A avó do r. já foi Verónica. Uma das melhores!, palavras dela na boca dele. A avó da j. também já foi Verónica, e a mãe dela também. Todos os anos, no dia de Passos, junta-se a multidão para ver a Paixão. Chegou a vez da j., ela própria, ser Verónica. E foi. Mas desafinou. Ui!, bichanaram as antigas Verónicas. 1000 e quantas pessoas, centenas de ex-Verónicas a assistirem, e ela desafina-me pá!
Imagino a cena. Cristo a morrer com a cruz às costas, as mulheres choram, gritam, berram – tudo corre como planeado. Cristo a cair esparramado no chão, ferido e cansado. O suor, o sangue, gotejam-lhe pela face. Do meio desta massa de lamentos irrompe a Verónica, que acorre com o lencinho branco entre as mãos. A multidão continua em delírio, aos berros. A Verónica prostra-se perante o Homem, limpa-lhe o rosto e, depois, muito esperadamente, canta. A multidão, até então completamente alucinada, detém-se. Ui! quem é esta? ai! desafinou. e bem! que vergonha. no meu tempo isto não era assim, ai não era não. e quando eu fui Verónica? ui!

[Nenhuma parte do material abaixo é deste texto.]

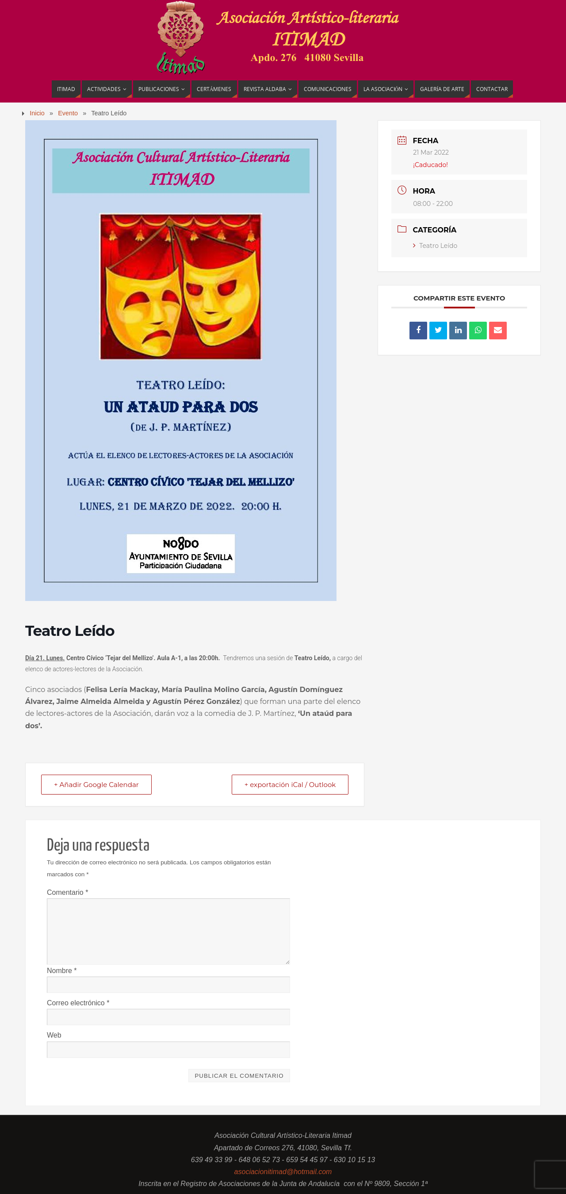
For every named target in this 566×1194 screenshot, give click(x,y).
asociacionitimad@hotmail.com (283, 1171)
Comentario (67, 892)
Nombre (62, 970)
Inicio (37, 113)
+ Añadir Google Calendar (96, 784)
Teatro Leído (435, 246)
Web (54, 1035)
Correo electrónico (78, 1003)
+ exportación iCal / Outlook (290, 784)
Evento (68, 113)
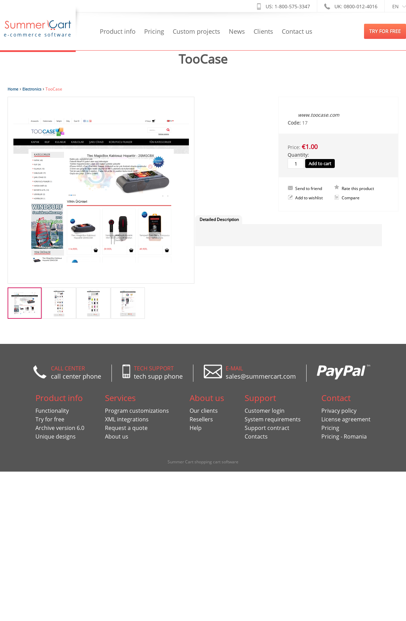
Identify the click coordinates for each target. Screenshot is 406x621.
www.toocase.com (318, 115)
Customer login (265, 410)
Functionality (52, 410)
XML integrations (127, 419)
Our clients (204, 410)
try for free (385, 31)
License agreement (346, 419)
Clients (263, 31)
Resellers (201, 419)
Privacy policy (338, 410)
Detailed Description (219, 219)
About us (116, 436)
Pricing (154, 31)
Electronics (31, 89)
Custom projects (196, 31)
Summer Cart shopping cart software (203, 462)
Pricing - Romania (344, 436)
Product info (118, 31)
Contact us (297, 31)
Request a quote (126, 428)
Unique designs (55, 436)
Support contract (267, 428)
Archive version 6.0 (59, 428)
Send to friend (308, 188)
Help (196, 428)
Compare (351, 198)
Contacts (256, 436)
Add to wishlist (309, 198)
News (237, 31)
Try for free (49, 419)
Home (13, 89)
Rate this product (358, 188)
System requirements (273, 419)
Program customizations (137, 410)
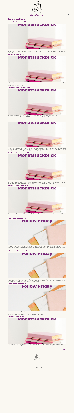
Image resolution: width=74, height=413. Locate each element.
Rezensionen (7, 14)
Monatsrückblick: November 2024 (19, 87)
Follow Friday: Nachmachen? (17, 251)
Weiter (64, 349)
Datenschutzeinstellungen (47, 362)
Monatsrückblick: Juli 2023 (16, 316)
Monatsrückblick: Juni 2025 (17, 22)
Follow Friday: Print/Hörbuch (17, 218)
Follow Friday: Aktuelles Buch (17, 283)
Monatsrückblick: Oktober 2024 (18, 120)
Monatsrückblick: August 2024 (18, 185)
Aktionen (16, 14)
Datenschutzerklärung (33, 362)
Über (48, 14)
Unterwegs (24, 14)
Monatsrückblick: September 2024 (19, 152)
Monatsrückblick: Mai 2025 (16, 54)
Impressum (23, 362)
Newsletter (62, 14)
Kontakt (54, 14)
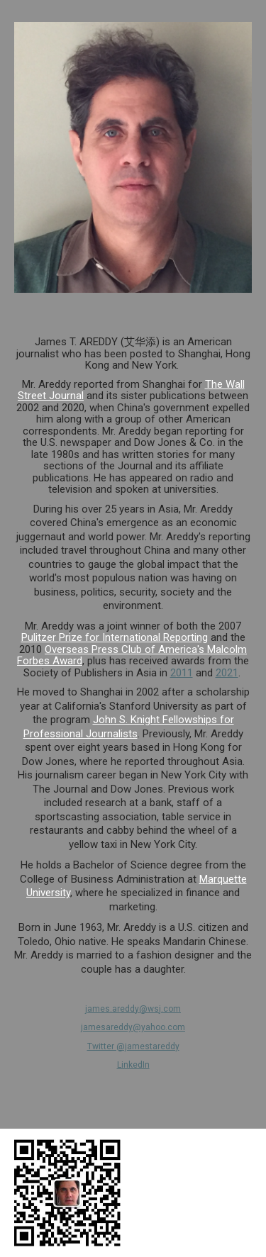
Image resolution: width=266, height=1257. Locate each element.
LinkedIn (133, 1065)
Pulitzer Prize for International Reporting (114, 637)
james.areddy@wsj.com (133, 1009)
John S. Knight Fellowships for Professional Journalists (128, 726)
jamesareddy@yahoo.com (133, 1027)
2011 (181, 672)
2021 (227, 672)
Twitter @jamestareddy (133, 1046)
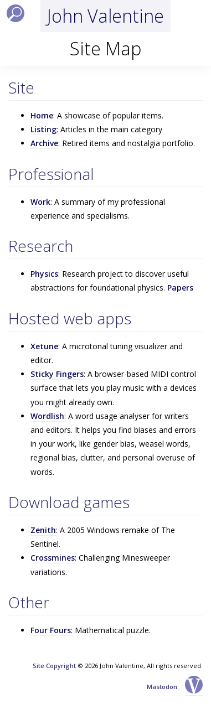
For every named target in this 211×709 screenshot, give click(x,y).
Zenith (43, 530)
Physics (44, 273)
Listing (43, 129)
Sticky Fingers (57, 374)
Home (41, 115)
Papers (180, 287)
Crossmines (52, 557)
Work (40, 201)
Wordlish (47, 416)
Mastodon (162, 686)
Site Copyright (54, 665)
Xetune (44, 346)
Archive (44, 143)
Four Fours (50, 630)
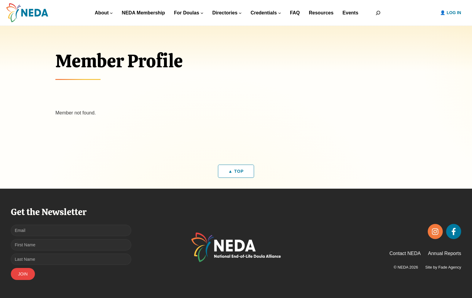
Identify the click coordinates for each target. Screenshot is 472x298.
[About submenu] (111, 12)
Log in (454, 12)
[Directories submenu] (240, 12)
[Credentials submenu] (279, 12)
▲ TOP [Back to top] (236, 171)
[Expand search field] (378, 12)
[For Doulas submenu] (201, 12)
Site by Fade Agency (443, 267)
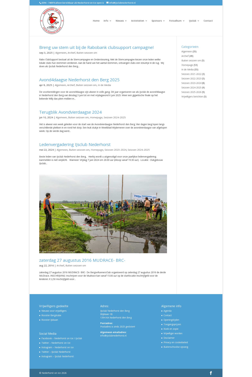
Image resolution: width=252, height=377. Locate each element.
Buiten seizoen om (86, 52)
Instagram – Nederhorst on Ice (57, 347)
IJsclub (192, 21)
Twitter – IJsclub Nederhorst (56, 351)
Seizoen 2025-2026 (191, 92)
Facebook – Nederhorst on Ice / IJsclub (61, 338)
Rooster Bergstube (51, 315)
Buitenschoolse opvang (176, 346)
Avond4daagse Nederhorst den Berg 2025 (79, 80)
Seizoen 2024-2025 (115, 117)
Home (96, 21)
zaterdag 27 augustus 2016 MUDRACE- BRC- (82, 260)
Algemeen (60, 52)
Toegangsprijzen (172, 324)
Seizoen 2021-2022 (191, 73)
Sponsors (157, 21)
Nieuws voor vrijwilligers (54, 310)
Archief (71, 52)
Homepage (96, 117)
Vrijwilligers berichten (192, 96)
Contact (208, 21)
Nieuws (120, 21)
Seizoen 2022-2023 (191, 78)
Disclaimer (169, 337)
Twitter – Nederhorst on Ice (55, 342)
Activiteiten (137, 21)
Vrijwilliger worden (173, 333)
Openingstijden (171, 319)
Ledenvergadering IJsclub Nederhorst (75, 144)
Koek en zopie (171, 328)
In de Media (104, 85)
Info (106, 21)
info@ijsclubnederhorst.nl (113, 335)
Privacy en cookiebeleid (176, 342)
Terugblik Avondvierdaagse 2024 (70, 112)
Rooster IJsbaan (49, 319)
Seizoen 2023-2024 (115, 149)
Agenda (167, 310)
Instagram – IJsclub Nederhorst (57, 356)
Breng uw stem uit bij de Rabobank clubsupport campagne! (96, 47)
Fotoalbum (175, 21)
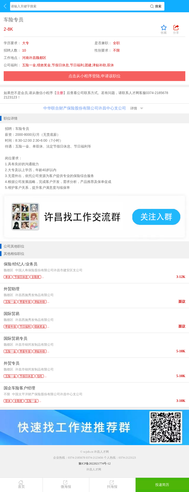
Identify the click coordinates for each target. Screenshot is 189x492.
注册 (59, 93)
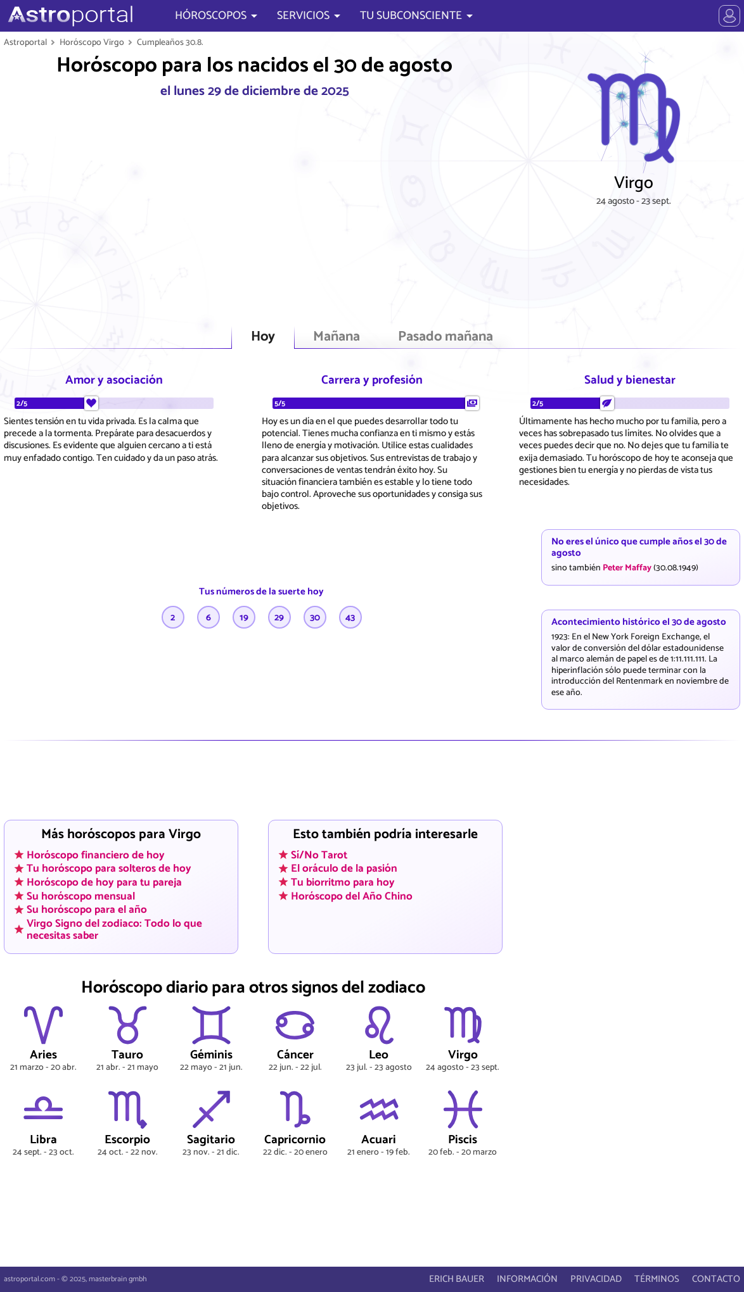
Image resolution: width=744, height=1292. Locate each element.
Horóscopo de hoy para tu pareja (104, 882)
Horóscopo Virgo (92, 42)
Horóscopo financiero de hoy (96, 855)
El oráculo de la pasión (344, 868)
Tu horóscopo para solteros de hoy (109, 868)
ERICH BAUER (456, 1279)
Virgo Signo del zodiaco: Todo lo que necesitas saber (114, 929)
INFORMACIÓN (527, 1279)
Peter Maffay (627, 568)
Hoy (263, 337)
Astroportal (25, 42)
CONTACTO (716, 1279)
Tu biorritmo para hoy (343, 882)
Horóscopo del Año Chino (352, 896)
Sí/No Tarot (319, 855)
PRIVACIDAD (596, 1279)
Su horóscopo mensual (81, 896)
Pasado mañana (445, 337)
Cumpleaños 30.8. (170, 42)
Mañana (336, 337)
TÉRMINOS (656, 1279)
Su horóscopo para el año (87, 910)
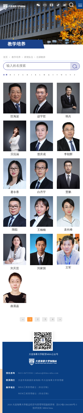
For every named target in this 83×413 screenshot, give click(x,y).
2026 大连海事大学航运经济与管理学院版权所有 (31, 404)
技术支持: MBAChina (43, 408)
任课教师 (40, 57)
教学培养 (16, 57)
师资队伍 (28, 57)
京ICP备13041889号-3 (66, 404)
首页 (5, 57)
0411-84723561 (25, 373)
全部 (5, 74)
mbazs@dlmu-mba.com (46, 373)
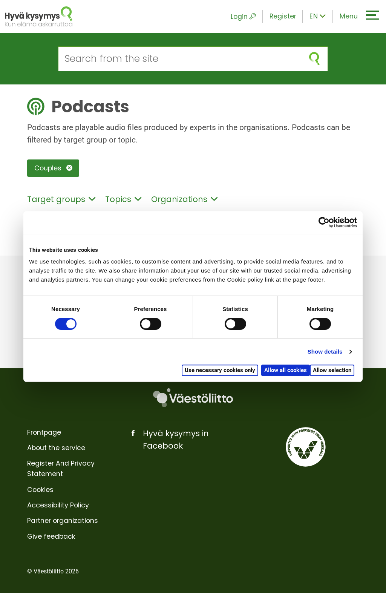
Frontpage (44, 432)
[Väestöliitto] (193, 397)
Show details (325, 351)
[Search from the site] (179, 58)
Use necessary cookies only (220, 370)
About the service (56, 447)
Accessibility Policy (58, 505)
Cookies (40, 489)
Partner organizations (62, 520)
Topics (123, 199)
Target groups (61, 199)
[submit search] (314, 58)
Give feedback (51, 536)
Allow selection (332, 370)
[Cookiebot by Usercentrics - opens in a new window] (324, 222)
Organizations (184, 199)
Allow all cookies (285, 370)
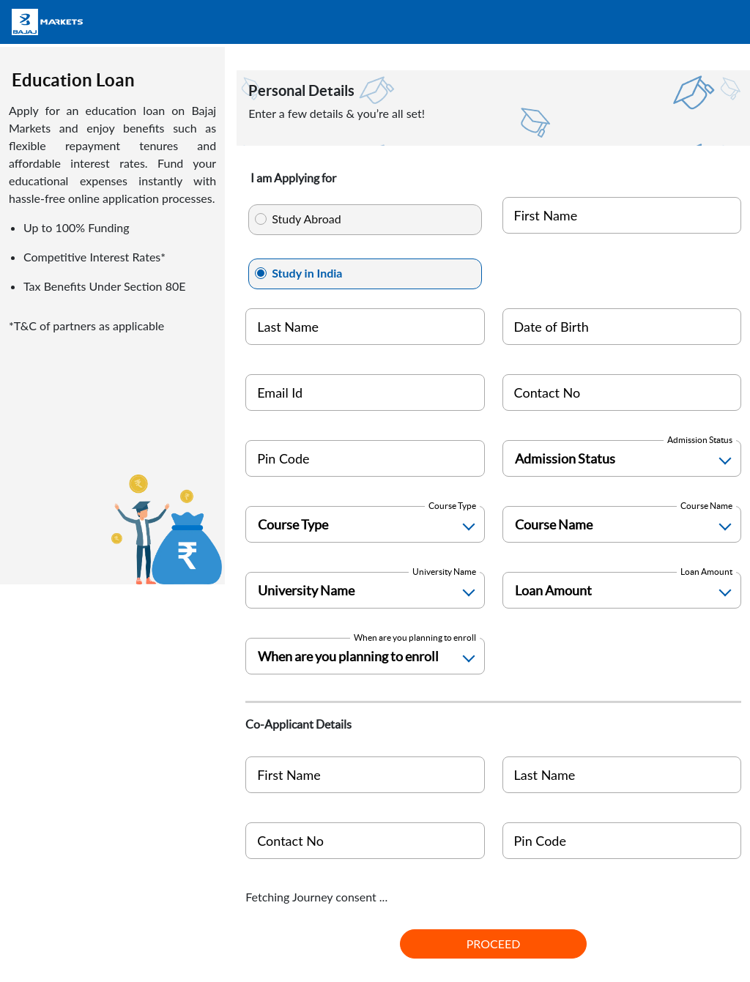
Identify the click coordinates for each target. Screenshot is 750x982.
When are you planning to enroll (415, 637)
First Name (546, 215)
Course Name (706, 505)
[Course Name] (621, 524)
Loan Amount (706, 571)
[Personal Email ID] (364, 392)
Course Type (452, 505)
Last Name (288, 327)
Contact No (547, 392)
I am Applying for (293, 178)
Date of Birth (551, 327)
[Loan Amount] (621, 590)
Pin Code (283, 458)
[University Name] (364, 590)
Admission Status (699, 439)
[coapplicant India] (364, 840)
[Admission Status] (621, 458)
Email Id (279, 392)
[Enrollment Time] (364, 656)
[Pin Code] (364, 458)
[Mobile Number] (621, 392)
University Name (444, 571)
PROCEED (494, 944)
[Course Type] (364, 524)
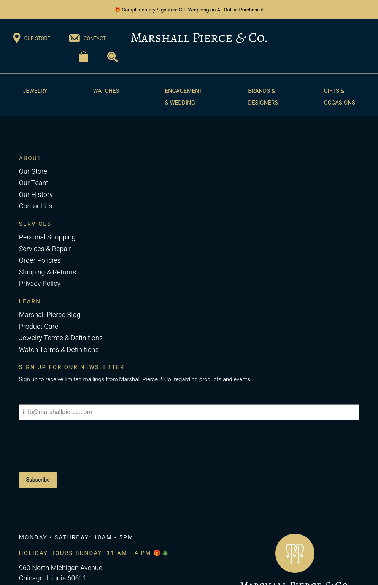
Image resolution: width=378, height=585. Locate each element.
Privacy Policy (39, 284)
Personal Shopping (47, 237)
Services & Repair (45, 249)
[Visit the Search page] (112, 57)
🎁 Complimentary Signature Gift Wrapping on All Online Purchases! (189, 9)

Cristo ergueu-se já. Prossegue com a cruz às costas. Deixa um rasto de sangue, sobre o arrastar pesado da cruz, até ao Calvário. Mas tem o rosto mais limpo.
(há coisas que me transcendem. a importância de se ser-Verónica não é uma delas: transpuséssemos todos o pranto e limpássemos o rosto a quem carrega uma cruz. mas, já a importância de não-se-desafinar quando desesperamos e vemos morrer aos poucos e injustamente alguém que amamos, ultrapassa-me, ui!, e bem.)